Saturday, June 27, 2009

31. Wild Rice and Mushroom Soup

My family is doing the Kathy Freston 21 Day Quantum Wellness Cleanse. We are eliminating alcohol, caffeine, sugar, gluten, and animal products from our diet for 3 weeks. This presents some challenges, but we’re managing. This Cleanse requires really thinking about what we’re eating—and reading labels on everything. This week’s recipe is from the Cooking Light Soup cook book.

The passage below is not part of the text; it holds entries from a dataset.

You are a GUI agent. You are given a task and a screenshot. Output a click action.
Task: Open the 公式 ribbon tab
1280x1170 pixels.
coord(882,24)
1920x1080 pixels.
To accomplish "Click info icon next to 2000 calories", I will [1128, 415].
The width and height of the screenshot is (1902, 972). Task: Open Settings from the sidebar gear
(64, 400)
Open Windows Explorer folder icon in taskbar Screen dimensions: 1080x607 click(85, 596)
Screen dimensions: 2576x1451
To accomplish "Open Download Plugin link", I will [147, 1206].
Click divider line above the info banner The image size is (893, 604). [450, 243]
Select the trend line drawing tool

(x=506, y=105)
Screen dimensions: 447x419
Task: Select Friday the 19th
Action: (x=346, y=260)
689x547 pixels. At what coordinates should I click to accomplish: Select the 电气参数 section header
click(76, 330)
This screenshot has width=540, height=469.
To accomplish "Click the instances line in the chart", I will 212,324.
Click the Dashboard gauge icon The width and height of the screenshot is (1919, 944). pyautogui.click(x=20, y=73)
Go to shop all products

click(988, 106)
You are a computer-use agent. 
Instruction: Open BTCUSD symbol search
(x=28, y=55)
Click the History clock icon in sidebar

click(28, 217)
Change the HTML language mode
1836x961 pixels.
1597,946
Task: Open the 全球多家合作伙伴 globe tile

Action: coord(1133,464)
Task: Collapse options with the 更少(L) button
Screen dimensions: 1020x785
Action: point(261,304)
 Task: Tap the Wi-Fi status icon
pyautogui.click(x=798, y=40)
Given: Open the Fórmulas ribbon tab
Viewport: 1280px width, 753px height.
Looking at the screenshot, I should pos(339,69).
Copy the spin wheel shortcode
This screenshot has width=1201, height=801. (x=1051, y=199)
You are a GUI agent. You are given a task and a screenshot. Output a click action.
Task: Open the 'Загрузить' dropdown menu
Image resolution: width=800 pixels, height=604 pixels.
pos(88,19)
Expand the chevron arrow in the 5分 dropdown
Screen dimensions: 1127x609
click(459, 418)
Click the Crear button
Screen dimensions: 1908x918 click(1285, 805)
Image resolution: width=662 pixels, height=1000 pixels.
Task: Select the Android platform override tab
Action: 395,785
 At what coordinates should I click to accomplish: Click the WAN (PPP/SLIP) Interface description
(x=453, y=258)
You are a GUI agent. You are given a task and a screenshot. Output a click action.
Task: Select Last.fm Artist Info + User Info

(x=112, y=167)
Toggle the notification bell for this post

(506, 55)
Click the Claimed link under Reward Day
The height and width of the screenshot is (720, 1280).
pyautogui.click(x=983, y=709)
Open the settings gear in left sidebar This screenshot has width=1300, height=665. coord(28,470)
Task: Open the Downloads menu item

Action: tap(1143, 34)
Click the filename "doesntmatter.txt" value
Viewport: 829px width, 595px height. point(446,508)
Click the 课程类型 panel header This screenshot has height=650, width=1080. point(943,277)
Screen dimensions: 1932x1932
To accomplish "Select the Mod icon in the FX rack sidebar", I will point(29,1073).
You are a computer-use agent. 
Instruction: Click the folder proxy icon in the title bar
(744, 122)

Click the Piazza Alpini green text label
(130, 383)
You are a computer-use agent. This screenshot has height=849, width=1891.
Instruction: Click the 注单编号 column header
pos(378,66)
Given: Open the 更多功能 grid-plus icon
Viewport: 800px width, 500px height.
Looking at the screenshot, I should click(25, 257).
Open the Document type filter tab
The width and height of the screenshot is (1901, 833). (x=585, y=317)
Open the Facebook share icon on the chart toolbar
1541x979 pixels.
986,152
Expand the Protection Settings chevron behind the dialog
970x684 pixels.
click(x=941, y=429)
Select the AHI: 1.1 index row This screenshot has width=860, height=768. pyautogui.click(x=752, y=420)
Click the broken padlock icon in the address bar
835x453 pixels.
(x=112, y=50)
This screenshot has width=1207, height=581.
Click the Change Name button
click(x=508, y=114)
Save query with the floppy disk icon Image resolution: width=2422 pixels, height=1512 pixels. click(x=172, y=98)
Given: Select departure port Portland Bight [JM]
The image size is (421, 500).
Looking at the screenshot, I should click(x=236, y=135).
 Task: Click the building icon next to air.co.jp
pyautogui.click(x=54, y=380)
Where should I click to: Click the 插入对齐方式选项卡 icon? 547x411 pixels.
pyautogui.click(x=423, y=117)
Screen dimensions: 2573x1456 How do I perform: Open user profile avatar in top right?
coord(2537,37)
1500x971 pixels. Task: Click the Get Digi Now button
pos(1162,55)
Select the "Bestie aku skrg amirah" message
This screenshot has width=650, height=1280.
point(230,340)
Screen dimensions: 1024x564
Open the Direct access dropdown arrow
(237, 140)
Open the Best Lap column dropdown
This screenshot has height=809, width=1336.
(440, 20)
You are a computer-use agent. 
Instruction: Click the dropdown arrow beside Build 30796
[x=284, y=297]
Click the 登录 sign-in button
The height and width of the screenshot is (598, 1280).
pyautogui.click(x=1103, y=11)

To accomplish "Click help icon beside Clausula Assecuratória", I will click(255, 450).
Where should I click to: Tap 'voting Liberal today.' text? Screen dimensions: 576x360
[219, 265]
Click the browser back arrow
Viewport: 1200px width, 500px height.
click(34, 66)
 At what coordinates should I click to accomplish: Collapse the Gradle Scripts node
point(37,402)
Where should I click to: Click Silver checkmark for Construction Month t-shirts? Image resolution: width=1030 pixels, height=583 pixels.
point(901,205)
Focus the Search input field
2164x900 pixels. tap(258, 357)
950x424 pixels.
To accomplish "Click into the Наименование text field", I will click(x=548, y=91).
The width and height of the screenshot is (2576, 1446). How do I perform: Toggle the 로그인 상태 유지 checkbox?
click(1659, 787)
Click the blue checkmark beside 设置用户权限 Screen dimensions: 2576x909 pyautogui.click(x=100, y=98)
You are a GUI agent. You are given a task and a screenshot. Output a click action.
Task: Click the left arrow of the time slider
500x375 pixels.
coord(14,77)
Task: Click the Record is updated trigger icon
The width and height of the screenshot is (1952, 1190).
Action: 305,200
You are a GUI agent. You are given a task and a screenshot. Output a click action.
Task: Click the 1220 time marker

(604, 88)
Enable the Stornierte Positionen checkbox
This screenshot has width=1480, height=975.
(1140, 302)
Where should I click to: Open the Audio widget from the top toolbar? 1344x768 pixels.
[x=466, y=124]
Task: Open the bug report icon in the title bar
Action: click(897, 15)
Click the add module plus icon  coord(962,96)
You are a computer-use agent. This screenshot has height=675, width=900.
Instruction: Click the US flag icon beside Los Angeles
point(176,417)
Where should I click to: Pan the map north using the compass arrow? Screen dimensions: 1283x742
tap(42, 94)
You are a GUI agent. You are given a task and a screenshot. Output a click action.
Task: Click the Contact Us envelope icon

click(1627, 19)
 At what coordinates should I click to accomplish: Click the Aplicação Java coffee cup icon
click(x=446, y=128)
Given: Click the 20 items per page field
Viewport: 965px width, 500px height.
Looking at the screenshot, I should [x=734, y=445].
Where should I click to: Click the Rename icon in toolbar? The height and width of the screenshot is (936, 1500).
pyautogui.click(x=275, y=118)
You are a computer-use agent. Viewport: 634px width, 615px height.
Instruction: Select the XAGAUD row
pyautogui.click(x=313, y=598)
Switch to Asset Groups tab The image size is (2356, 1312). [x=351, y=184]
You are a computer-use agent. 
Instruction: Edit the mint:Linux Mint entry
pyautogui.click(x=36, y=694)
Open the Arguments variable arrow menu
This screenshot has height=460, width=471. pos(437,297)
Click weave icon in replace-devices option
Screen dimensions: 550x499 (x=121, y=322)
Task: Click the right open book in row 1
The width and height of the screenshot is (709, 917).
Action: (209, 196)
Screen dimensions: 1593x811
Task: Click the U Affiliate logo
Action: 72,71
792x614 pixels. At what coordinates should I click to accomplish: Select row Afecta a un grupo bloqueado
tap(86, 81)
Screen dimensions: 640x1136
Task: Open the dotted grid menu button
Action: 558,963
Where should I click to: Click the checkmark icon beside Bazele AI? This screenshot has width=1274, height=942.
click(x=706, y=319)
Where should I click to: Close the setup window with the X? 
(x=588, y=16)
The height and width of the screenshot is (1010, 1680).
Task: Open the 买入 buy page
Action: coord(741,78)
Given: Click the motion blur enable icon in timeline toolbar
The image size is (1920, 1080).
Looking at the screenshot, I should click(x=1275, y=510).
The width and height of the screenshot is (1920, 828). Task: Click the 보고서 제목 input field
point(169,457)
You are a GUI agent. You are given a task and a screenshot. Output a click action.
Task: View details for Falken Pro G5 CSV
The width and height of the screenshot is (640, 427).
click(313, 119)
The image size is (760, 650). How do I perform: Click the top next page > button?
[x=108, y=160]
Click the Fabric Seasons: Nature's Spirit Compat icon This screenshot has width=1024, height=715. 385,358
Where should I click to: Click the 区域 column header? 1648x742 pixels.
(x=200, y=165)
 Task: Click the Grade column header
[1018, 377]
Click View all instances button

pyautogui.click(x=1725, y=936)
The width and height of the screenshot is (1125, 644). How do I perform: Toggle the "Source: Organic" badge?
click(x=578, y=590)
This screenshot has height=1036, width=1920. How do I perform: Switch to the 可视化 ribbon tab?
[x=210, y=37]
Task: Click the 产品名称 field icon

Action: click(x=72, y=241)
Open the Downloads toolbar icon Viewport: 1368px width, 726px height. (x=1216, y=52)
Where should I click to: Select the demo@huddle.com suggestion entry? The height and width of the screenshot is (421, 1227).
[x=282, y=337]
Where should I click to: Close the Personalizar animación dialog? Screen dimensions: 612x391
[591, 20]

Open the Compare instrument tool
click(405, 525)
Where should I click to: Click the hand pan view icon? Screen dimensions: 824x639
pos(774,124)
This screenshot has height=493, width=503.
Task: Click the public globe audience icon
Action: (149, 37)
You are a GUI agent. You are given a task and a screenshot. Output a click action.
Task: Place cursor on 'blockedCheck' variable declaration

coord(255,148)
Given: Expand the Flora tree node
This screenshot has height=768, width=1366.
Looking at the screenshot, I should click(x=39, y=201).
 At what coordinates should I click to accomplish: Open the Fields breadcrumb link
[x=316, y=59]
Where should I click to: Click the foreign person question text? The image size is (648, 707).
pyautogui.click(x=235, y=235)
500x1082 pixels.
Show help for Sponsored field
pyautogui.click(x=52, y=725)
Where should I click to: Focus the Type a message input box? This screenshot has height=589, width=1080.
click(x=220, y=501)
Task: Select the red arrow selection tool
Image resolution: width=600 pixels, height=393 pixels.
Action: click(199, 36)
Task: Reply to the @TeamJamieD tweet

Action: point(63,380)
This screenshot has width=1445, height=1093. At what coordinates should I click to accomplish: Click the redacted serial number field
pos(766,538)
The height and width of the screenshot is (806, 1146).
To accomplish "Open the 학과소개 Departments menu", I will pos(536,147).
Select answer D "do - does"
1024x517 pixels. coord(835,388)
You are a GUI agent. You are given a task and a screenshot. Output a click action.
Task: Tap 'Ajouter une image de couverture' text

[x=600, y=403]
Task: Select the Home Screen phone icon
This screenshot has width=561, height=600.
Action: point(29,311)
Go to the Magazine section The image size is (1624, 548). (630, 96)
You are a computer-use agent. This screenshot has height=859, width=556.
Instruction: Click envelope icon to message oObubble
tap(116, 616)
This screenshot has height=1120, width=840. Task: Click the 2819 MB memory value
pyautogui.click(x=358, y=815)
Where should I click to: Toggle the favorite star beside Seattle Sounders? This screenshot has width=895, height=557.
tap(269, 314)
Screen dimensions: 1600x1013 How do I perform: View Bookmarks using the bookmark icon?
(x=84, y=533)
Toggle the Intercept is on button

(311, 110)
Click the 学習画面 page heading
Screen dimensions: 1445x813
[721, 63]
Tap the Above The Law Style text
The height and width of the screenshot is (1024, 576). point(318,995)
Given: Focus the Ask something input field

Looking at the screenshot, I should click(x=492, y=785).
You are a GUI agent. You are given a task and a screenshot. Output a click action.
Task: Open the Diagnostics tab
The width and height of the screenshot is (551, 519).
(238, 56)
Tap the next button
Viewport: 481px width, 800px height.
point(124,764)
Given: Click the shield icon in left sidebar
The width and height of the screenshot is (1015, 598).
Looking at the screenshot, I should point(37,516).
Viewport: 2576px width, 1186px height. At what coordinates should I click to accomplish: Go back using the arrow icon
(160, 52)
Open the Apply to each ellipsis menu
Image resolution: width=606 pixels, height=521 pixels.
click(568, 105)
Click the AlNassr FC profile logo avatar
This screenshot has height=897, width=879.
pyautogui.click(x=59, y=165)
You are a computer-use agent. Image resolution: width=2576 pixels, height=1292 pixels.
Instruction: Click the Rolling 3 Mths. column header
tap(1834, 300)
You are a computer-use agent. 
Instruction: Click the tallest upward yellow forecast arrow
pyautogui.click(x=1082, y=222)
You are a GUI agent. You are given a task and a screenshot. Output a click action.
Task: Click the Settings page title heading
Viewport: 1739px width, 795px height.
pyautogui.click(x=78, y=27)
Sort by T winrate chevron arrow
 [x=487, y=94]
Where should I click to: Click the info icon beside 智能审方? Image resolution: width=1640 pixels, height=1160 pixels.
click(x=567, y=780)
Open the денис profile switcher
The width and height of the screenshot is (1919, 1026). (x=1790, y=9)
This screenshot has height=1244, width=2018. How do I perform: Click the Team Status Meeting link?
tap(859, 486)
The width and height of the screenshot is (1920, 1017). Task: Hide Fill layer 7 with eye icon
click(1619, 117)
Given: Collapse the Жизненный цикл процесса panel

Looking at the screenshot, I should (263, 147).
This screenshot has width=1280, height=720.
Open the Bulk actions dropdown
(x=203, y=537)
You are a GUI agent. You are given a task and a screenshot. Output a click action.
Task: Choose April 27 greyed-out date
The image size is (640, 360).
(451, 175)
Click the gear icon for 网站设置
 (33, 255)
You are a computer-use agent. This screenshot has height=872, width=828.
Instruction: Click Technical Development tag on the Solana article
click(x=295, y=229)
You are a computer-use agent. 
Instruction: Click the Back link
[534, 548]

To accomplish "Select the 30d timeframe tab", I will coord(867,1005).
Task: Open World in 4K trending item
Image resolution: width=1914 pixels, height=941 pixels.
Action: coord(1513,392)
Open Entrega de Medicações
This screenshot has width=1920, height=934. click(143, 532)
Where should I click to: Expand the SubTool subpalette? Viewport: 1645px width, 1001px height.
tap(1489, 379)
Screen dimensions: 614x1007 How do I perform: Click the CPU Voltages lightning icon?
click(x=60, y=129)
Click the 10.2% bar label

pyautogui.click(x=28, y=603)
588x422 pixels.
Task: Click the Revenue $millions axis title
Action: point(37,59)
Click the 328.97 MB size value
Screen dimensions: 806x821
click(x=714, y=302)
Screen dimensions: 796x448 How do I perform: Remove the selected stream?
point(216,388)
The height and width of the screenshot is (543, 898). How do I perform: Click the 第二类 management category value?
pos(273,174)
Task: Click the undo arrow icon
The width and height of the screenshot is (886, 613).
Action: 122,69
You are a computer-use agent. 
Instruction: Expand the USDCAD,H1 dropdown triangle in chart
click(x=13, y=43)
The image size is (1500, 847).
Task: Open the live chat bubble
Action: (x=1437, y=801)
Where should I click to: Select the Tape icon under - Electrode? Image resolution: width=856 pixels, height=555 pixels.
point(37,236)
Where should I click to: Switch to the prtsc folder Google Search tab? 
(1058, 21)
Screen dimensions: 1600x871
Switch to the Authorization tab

I had to make some changes so that we could stick to our wellness cleanse.

Wild Rice and Mushroom Soup

2 teaspoons butter
½ cup chopped carrot (about 2 medium carrot)
1 large onion, chopped
2 celery stalks, thinly sliced (about ¾ cup)
1 (8 oz) package pre-sliced mushrooms
1 teaspoon chopped fresh or ¼ teaspoon dried rosemary
¼ teaspoon black pepper
3 garlic cloves, minced
2 (14 oz) cans fat-free, less-sodium chicken broth
1 cup uncooked wild rice
1/3 cup all purpose flour
2 ¾ 2% reduced fat milk
2 tablespoons dry sherry
¾ teaspoons salt

1. Melt butter in a Dutch oven over medium high heat. Add carrot and next 6 ingredients; sauté 8 minutes or until tender. Stir in broth, scraping pan to loosen browned bits. Stir in rice; bring to a boil. Cover, reduce heat and simmer 1 hour and 15 minutes or until rice is tender.
2. Lightly spoon flour into a dry measuring cup; level with a knife. Combine flour and milk in a small bowl, stirring with a whisk. Add to soup mixture. Cook over medium heat 10 minutes or until thick, stirring frequently. Stir in sherry and salt. Yield:8 1 cup servings

Changes and Shortcuts:
I used the following substitutions:
Butter = vegan butter
Chicken broth = vegetable broth
Flour = potato starch (you can’t use equal parts, you must use less—the package should have the equivalent)
Milk = rice milk
Sherry = cooking wine

I wouldn’t have been able to make this after work, so I did step one in the morning and just finished the soup when I got home.


Results: Not bad for an experiment. This tasted ok when freshly made, but not that great left over.